The world is the reality that it is — schopenhauer1
because...
There will always be unwanted pains in the world — schopenhauer1
The world imposes on us the needs of survival and unwanted pain in a certain environmental and cultural constraints — schopenhauer1
Our individual wills impose upon ourselves the need to transform boredom into goals and pleasure — schopenhauer1
These "truths" are independent of one's general temperament — schopenhauer1
One cannot choose to turn off their needs and wants- they are a part of their situation — schopenhauer1
and
The counterarguments that one can just think their way out of the situation seem to not work — schopenhauer1
I not only find each of your statements to be true (rearranged slightly) but taken together they are also true.
Does that make me a crypto philosophical pessimist? Maybe, but I am disinclined to take the additional step of concluding: Given that the world offers an inconsistently unsatisfactory arrangement, is it reasonable to voluntarily discontinue the species, non-breeding pair by non-breeding pair?
The key to my unwillingness to take this step is located in the phrase "inconsistently unsatisfactory". The world is also
inconsistently satisfactory.
There will be unexpected pleasures in the world.
The world imposes on us the needs of survival and the possibility of realized dreams within certain environmental and cultural constraints.
"Our individual wills impose upon ourselves the need to transform boredom into goals and pleasure".
"These "truths" are independent of one's general temperament".
"One cannot choose to turn off their needs and wants- they are a part of their situation".
While granting the truth of your several points, it does not require a wholesale rejection of everything you said to place one's self CAUTIOUSLY on the side of philosophical optimism.
A Caveat:
For many people, possibly for most people, it is possible that global warming could make the world uninhabitable.
If the following happens,
Oceans rise; crops consistently fail where they were previously reliable; day-time temperature becomes intolerably hot to work outside; insect-borne diseases kill off animals, plants, and necessary insects; marginal areas become uninhabitable; inhabitable areas become marginal; inhabitable zones change faster than animals, plants, and insects can adapt (including humans); the cocoon of culture and civilization is inadequate to guide collective planning, and I were in a position to decide, I might conclude that further reproduction of our species was inadvisable.
But then, think back over the last 20,000 years of human life, a period in which we were then as we are now (modern humans): A million year ice age was coming to an end. (There had been about a mile-thick layer of ice over the northern half of North America, like where I live now.) Its melting revealed a landscape that had been scrapped down to bedrock or had been covered up with a geologically significant layer of mud.
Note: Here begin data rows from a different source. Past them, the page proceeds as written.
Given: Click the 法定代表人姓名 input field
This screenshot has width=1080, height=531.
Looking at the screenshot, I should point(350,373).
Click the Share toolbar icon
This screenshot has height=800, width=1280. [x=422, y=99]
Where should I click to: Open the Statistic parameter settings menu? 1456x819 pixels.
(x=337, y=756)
This is about the time people arrived in North America. They stayed to the west and south, out of necessity. The same conditions applied to Eurasia. We managed to subsist there, along with the Neanderthals. It was fucking cold, windy, unpleasant.
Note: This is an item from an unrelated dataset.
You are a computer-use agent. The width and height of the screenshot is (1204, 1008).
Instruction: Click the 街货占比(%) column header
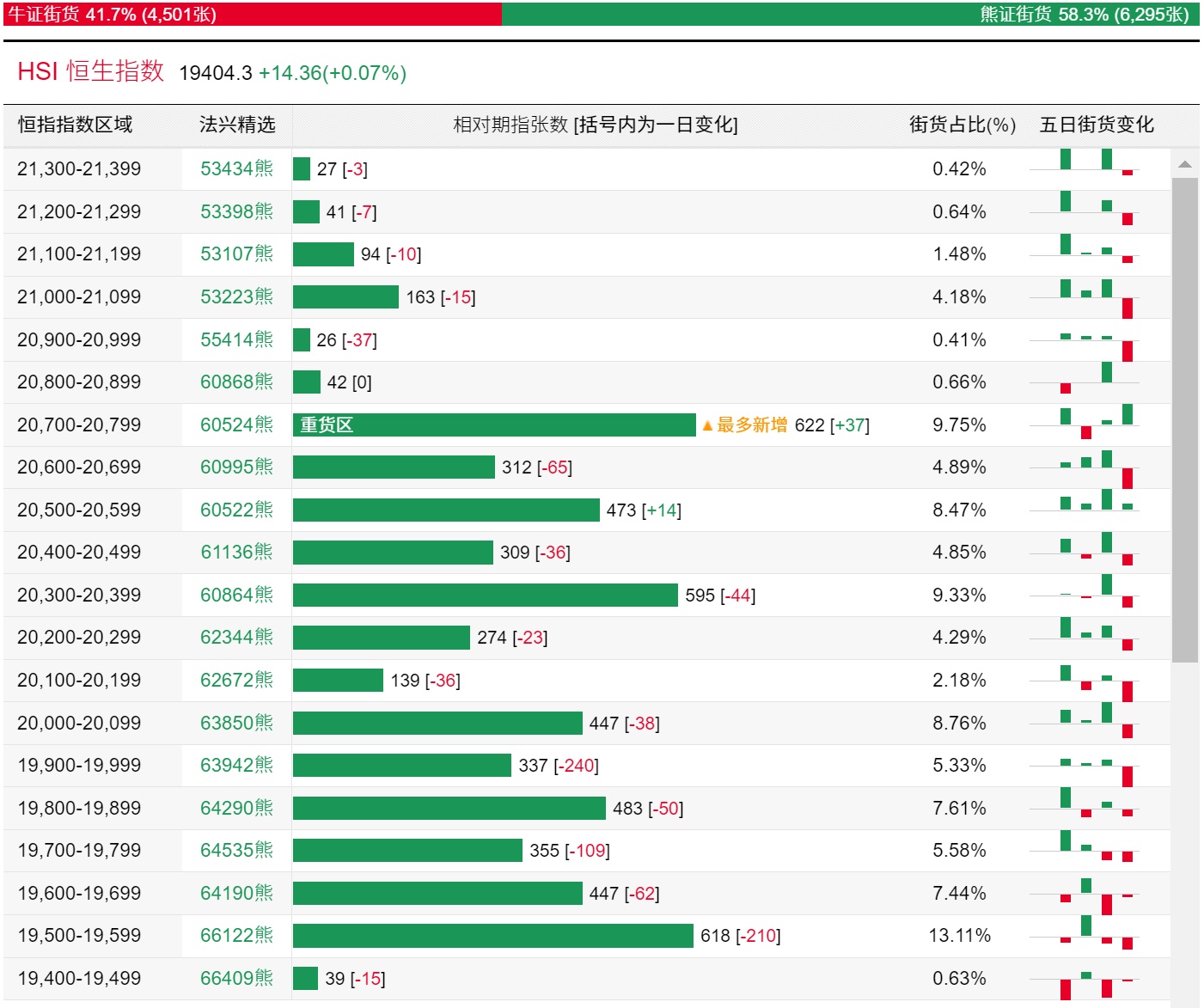tap(962, 125)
Philosophical pessimism must surely have been common at the time.
But you know, the ice melted; soil reformed; the philosophically pessimistic and grubby Neanderthals died out, along with the mastodons and giant predators that had been eating us. The weather warmed up and eventually life got quite pleasant again, at least compared to living in the tail end of the ice age. A few thousand years later, there was The Renaissance and The Enlightenment and here we are.
We survived ice; whether we will survive fire, don't know.